Doch da wurde ich unvermittelt krank. Eine schwere Grippe packte mich mitten im Nachtdienst. Eine fürchterliche Übelkeit und peinigende Schwindelattacken suchten mich heim. Obwohl ich nach Hilfe rief und die Schwester Oberin von meinem Zustand unterrichtete, wollte die mir nicht glauben. „Jetzt haben sie sich schon mal zum Nachtdienst einteilen lassen, jetzt machen sie ihn auch gefälligst fertig, mein Fräulein!“, schnauzte sie mich am Telefon an. Von Stunde zu Stunde erging es mir schlechter. Zusehends verfiel ich in einen Dämmerschlaf und bekam vom Stationsgeschehen nichts mit und – ich war alleine! Ich wagte nicht daran zu denken, was während meiner Unfähigkeit, meinem Dienst nachzugehen, alles geschehen konnte. Doch ich rechnete nicht mit „Schneewittchen“! Sie übernahm das Regiment.

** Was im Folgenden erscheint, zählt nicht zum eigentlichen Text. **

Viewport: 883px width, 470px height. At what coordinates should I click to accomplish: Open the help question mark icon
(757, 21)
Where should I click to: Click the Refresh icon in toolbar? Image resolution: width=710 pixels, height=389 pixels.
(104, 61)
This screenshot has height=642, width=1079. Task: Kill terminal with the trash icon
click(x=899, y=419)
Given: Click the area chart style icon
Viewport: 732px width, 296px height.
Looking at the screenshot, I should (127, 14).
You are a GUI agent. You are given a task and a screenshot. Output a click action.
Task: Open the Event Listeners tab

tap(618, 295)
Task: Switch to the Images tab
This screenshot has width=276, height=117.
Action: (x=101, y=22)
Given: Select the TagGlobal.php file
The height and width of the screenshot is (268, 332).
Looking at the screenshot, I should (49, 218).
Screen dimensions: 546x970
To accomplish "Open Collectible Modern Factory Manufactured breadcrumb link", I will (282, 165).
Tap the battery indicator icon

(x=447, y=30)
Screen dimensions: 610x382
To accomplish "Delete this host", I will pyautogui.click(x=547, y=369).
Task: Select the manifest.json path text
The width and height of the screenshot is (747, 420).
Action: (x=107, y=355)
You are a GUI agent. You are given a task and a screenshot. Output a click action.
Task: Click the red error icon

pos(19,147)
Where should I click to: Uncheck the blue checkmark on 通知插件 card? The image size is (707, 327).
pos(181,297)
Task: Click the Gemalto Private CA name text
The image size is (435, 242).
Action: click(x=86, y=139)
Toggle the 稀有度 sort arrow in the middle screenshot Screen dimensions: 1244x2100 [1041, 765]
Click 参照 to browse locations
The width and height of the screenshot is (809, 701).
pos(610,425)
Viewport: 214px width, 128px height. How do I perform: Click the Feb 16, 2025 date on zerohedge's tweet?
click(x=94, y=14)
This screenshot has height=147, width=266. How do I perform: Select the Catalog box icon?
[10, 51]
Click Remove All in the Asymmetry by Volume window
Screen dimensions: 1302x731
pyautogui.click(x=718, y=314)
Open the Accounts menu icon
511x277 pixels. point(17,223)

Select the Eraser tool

Tat sich mit noch zwei anderen kräftigen Patientinnen zusammen und „schmiss“ die Nachtschicht. Ganz nebenbei kümmerte sie sich rührend um mich, hielt mir die Nierenschale unter die Nase und wischte mir die Stirn – gerade so, wie ich es getan hatte, als sie im Delirium gewesen war. „Keine Sorge, Schwester Marianne! Ich bin bei Ihnen! Ich habe nicht vergessen, dass sie mir auch die Stirn gewischt und mich mindestens tausendmal ins Bett zurück gehoben haben!“
Seitdem bin ich überzeugt, dass jede gute Tat, und mag sie noch so gering und beiläufig erscheinen, weder unbemerkt oder ungedankt bleibt.